Ethical, Legal and Social Implications of Incorporating Personalized Medicine Into Healthcare

Kyle B Brothers; Mark A Rothstein

Disclosures

Personalized Medicine. 2015;12(1):43-51. 

In This Article

Conclusion & Future Perspective

As we enter the second decade following the Human Genome Project, we see a need to expand the scope of work on the ethical, legal and social challenges raised by personalized medicine to account for its growing clinical applications throughout the healthcare system. Fortunately, the fields of bioethics and clinical ethics have rich traditions of addressing issues such as health disparities, patient privacy and the physician–patient relationship. We believe it will be extraordinarily productive to expand the community of scholars working on the ethical, legal and social implications of genomic medicine to include new types of expertise. In particular, those who have worked on health policy and clinical ethics issues unrelated to genomics have much to contribute to ethical, legal and social implications scholarship. Collaborations with health economists, quality experts and implementation scientists could also be extraordinarily productive.

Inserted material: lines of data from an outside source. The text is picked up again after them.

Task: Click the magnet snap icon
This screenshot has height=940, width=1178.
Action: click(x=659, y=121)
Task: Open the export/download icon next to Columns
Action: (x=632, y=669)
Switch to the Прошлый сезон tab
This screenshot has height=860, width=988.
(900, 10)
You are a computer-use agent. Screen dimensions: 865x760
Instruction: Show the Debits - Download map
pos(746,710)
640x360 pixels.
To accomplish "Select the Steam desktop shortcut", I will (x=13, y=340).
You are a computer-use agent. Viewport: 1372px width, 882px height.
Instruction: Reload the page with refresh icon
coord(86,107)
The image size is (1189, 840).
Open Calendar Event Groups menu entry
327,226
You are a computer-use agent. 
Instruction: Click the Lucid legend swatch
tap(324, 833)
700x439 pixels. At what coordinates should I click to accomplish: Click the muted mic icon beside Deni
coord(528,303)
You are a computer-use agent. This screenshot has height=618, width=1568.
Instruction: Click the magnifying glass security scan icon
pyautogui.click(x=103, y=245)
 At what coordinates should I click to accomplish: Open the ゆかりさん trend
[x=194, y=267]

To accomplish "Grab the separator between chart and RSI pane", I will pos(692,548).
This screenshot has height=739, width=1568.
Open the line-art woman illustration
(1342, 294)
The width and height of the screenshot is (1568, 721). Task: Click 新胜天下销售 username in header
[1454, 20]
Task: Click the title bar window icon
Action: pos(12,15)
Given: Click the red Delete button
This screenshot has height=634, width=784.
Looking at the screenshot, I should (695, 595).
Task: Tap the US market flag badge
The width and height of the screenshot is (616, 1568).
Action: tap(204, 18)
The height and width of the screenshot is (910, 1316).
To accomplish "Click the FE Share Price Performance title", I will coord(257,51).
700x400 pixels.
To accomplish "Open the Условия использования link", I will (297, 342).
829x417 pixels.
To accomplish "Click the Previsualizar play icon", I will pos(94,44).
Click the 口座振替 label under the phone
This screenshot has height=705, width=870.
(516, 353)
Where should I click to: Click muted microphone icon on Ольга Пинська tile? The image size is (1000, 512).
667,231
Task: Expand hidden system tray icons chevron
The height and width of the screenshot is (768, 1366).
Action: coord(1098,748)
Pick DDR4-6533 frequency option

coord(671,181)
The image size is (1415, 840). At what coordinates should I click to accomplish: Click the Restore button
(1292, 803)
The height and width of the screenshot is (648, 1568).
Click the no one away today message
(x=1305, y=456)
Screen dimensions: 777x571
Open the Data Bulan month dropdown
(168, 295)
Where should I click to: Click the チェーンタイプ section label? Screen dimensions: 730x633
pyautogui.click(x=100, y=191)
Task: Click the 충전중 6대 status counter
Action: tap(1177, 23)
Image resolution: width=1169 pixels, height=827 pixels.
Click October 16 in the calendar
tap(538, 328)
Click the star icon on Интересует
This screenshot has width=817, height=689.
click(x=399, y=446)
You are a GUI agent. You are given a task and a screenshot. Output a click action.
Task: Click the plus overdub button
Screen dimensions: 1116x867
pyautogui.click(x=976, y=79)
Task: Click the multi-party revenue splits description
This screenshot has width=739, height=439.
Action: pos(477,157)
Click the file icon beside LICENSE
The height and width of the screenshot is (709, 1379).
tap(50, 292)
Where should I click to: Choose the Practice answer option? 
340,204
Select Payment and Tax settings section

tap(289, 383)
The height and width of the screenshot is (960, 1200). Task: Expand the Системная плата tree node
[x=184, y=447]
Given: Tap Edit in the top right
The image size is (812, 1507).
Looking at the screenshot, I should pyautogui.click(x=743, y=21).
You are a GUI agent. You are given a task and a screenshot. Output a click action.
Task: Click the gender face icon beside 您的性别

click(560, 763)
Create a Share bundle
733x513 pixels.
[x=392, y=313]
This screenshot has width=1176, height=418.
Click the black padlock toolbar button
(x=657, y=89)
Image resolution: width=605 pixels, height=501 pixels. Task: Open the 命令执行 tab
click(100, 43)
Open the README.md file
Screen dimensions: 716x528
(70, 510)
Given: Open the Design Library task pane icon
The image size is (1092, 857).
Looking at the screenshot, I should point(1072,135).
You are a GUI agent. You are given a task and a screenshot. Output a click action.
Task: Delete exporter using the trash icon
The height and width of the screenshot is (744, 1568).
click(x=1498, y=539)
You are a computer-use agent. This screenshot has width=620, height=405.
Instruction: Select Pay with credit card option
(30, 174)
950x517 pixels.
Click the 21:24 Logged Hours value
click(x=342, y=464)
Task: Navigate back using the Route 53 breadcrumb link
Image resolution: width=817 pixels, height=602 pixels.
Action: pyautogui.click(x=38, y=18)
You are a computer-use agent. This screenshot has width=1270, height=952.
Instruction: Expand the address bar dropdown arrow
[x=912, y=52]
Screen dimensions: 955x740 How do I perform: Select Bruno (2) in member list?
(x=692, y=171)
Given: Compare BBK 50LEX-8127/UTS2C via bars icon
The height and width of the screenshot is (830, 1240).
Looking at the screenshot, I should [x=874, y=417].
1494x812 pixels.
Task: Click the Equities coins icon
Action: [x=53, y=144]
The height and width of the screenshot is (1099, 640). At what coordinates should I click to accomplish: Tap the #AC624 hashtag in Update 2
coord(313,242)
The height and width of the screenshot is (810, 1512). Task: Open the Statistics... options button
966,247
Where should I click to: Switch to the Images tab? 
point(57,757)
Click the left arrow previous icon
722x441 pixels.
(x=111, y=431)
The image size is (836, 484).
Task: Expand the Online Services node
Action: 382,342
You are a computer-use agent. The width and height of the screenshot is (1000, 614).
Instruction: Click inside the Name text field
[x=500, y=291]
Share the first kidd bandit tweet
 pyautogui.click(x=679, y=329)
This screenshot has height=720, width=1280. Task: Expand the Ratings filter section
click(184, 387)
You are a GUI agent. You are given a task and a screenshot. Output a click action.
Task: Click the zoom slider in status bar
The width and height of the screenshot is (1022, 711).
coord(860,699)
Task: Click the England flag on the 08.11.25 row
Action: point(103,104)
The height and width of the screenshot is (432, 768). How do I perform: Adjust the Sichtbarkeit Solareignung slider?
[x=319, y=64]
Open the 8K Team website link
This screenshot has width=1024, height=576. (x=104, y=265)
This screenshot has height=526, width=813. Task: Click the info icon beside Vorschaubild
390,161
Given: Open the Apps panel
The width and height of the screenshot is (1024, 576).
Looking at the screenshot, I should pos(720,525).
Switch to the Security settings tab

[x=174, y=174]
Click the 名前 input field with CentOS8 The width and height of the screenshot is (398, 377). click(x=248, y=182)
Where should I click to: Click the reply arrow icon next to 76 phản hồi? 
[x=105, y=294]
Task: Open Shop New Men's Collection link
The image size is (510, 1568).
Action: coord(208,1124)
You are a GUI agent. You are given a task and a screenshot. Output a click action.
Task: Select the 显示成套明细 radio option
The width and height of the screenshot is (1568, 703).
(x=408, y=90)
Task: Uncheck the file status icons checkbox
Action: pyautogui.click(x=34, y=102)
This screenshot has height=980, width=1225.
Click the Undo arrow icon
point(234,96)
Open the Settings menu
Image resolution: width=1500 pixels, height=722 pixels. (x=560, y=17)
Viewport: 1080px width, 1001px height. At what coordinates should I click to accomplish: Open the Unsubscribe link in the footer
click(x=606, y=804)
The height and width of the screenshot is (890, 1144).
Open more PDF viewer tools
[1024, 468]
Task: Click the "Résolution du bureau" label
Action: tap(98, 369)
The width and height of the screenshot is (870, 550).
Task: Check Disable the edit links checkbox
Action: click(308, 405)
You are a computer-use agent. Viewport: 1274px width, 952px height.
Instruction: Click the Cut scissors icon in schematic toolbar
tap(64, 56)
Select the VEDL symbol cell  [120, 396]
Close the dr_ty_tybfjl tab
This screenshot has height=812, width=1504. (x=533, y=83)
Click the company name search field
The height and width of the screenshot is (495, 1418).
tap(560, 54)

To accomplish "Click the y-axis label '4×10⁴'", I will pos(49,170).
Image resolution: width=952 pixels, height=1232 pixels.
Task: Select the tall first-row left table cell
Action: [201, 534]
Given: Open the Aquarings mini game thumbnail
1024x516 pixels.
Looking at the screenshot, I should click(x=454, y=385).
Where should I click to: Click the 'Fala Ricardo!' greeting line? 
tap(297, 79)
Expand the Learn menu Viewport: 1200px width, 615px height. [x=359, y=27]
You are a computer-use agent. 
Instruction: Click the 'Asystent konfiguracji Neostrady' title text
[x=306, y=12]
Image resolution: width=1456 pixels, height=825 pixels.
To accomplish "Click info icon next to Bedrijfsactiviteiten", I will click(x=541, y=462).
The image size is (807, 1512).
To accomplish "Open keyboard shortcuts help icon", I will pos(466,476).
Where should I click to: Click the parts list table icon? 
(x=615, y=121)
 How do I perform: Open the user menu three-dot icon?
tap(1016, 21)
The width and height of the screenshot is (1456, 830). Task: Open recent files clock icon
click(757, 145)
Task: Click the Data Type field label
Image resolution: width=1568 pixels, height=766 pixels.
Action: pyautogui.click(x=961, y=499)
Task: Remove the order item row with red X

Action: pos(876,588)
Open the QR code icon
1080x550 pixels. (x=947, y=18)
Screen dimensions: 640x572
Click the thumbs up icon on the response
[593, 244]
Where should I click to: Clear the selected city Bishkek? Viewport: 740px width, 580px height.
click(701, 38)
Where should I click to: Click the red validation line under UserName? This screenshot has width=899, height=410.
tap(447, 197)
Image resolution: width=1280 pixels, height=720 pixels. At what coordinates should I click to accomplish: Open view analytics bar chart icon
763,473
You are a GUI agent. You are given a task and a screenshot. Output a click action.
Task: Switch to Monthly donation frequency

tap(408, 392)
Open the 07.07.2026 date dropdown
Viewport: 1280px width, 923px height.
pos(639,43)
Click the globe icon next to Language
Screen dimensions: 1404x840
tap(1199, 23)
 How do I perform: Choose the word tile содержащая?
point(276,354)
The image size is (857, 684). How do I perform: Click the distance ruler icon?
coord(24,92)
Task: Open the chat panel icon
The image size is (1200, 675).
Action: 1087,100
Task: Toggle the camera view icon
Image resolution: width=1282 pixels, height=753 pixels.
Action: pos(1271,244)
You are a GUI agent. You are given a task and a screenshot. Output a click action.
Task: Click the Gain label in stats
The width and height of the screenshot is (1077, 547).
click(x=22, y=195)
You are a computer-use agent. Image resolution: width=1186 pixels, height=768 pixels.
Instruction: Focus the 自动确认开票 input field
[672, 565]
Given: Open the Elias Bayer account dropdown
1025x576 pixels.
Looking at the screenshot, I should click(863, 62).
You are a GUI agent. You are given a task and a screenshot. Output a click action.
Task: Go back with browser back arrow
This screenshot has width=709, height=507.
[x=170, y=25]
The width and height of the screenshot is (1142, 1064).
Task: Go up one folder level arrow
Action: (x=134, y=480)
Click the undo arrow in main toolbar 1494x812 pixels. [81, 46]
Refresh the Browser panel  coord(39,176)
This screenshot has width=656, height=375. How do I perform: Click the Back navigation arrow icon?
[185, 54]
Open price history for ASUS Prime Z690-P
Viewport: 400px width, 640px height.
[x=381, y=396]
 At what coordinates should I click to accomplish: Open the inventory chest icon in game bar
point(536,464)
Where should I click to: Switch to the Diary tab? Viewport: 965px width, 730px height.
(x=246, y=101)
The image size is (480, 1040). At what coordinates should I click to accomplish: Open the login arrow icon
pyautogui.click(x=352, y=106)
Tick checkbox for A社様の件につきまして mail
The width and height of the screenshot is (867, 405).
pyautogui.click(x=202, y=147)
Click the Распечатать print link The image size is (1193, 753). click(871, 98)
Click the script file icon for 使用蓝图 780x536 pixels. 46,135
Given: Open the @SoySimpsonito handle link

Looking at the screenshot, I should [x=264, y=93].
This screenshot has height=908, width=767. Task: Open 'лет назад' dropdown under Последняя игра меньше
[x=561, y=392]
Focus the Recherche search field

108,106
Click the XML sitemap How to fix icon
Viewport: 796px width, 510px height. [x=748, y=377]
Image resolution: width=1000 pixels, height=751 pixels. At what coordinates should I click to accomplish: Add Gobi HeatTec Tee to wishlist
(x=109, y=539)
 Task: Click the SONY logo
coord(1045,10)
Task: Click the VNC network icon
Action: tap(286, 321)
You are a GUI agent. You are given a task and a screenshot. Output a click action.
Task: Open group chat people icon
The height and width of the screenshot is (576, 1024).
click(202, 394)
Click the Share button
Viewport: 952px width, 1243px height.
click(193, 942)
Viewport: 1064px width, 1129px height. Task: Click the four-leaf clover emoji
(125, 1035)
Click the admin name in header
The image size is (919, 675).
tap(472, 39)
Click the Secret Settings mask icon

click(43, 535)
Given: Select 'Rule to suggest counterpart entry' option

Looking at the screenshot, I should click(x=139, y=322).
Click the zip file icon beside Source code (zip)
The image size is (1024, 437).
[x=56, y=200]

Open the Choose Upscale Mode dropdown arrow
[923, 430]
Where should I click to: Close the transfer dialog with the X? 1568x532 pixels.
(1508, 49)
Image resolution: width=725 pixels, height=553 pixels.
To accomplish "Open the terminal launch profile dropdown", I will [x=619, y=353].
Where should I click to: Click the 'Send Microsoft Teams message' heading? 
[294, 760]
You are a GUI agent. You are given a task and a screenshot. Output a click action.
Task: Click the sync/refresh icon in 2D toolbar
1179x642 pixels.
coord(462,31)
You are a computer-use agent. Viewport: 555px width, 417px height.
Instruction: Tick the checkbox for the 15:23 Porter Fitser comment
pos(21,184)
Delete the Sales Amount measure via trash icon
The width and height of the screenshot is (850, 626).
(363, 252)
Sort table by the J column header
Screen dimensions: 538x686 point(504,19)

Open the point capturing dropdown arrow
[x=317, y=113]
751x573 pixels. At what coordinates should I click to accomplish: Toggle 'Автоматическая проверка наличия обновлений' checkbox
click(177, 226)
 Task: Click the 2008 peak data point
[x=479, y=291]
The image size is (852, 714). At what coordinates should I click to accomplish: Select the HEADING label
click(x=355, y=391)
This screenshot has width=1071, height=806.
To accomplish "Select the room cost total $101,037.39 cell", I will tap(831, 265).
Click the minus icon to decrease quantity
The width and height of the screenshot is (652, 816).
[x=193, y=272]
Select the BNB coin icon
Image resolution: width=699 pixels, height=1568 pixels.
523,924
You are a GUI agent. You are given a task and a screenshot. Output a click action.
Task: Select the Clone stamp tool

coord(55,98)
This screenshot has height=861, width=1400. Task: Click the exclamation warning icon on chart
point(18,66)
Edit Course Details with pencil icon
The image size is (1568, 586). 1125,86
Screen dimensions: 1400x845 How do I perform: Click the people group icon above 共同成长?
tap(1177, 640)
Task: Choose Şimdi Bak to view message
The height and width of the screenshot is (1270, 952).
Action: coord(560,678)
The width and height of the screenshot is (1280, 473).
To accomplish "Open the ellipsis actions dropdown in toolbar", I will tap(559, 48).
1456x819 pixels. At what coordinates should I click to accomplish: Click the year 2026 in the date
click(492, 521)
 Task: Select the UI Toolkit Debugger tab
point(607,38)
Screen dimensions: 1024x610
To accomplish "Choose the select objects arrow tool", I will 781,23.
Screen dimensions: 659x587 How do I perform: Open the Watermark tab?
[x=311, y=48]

The issues this expanded community of ethical, legal and social implications scholars could be called upon to address are vast; the two issues we have identified are just a starting point. We anticipate, for example, that personal responsibility for health will be an increasingly important issue in healthcare in the coming years. As we observed earlier, the personalized medicine movement has demonstrated a strong interest in empowering patients to take responsibility for their health. We know, however, that the concept of individual responsibility for health is indelibly linked with debates in many countries over the best approaches to funding healthcare.[52] This interplay between personalized medicine, individual responsibility and ideologies surrounding the funding of healthcare is just one topic of importance that is likely to benefit from interdisciplinary examination in the near future. In order to best address these issues and others, the next decade in personalized medicine should be a time of collaborative, proactive work to anticipate additional challenges and find collaborative ways to improve patient care that are responsive to ethical, legal and social concerns.